The input Block Start
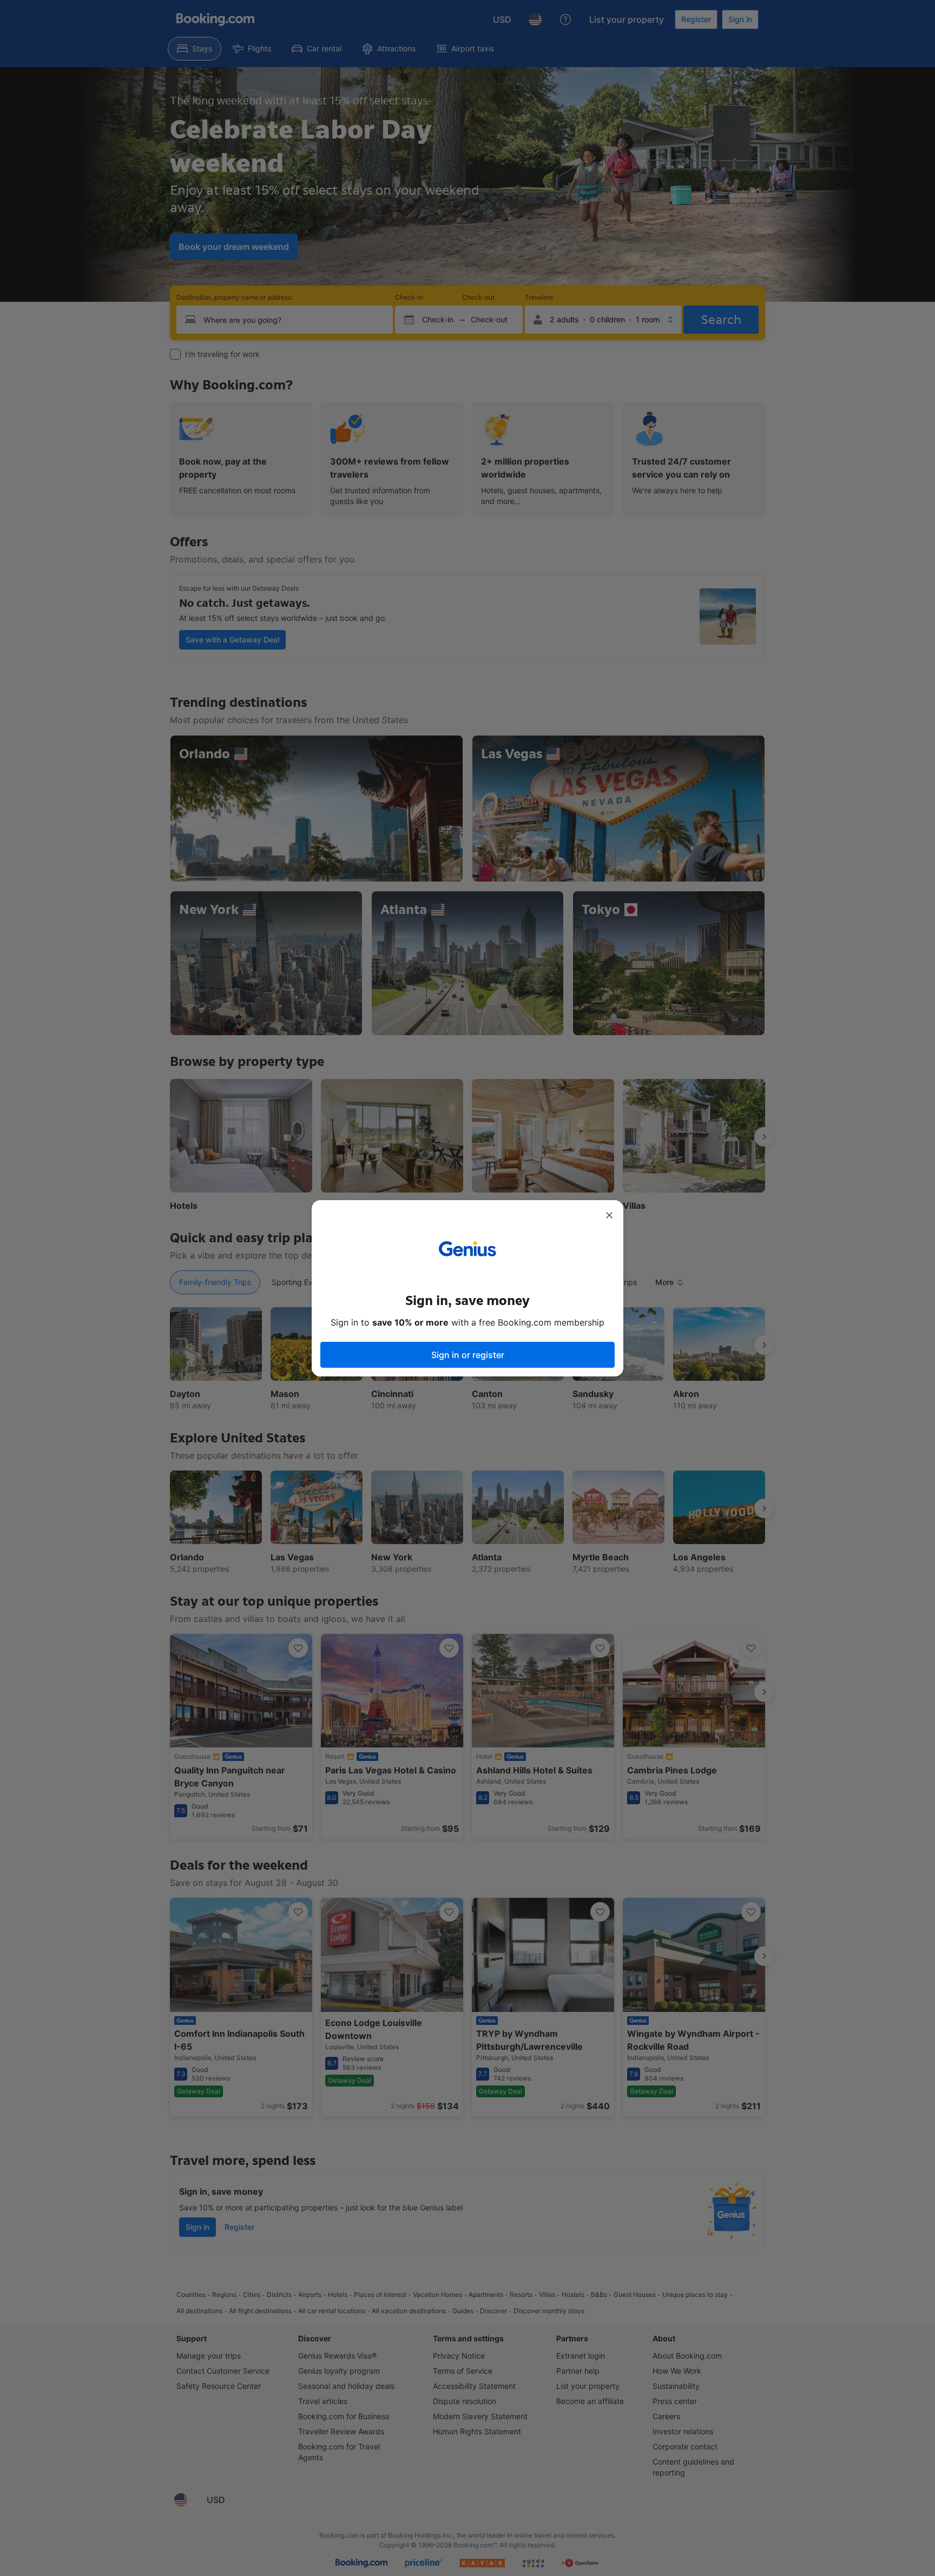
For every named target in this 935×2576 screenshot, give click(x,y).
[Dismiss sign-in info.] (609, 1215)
The input Block End
The input Block Start
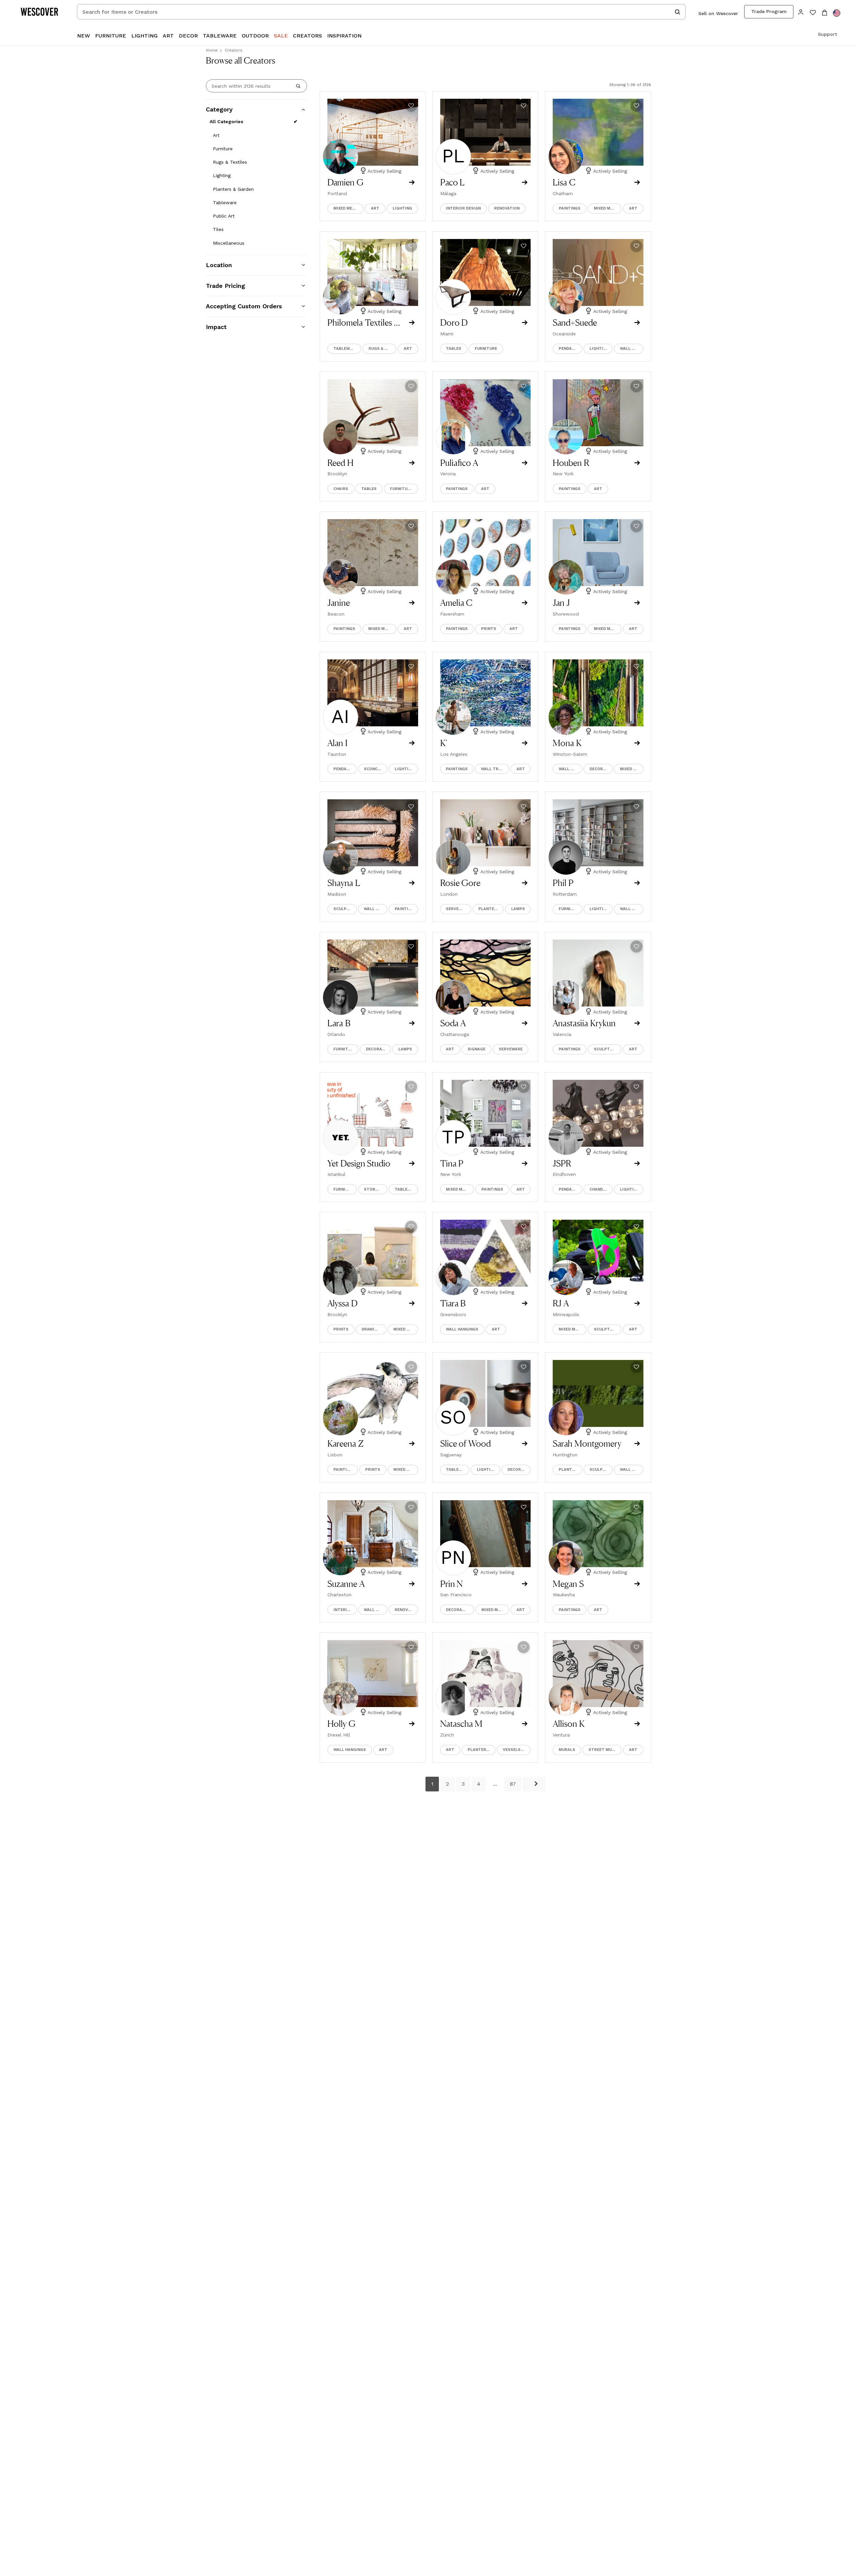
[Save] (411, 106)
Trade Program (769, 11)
The input Block End
The input Block Start
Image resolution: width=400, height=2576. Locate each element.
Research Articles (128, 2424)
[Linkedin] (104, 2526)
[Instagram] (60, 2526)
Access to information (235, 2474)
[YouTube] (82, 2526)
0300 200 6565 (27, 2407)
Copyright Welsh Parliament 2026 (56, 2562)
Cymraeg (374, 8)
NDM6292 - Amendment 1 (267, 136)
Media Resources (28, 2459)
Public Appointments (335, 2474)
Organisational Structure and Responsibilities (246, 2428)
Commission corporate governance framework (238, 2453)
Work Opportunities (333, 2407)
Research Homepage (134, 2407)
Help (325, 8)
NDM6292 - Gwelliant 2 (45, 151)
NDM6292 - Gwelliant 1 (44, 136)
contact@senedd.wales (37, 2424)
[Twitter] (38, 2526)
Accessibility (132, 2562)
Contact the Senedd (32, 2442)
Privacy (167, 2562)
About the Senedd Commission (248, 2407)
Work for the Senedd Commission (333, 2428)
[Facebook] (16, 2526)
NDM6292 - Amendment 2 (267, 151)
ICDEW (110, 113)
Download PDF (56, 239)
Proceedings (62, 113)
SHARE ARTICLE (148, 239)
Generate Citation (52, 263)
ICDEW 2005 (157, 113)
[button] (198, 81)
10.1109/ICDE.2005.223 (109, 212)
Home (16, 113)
The input Block End
* **The task**
All lines above from the one with "Generate Citation (52, 263)" to the one with "Home (16, 113)", inclusive, should be copied exactly, and no other lines.

* **Your response**
Generate Citation (52, 263)
ICDEW 2005 (157, 113)
[button] (198, 81)
10.1109/ICDE.2005.223 (109, 212)
Home (16, 113)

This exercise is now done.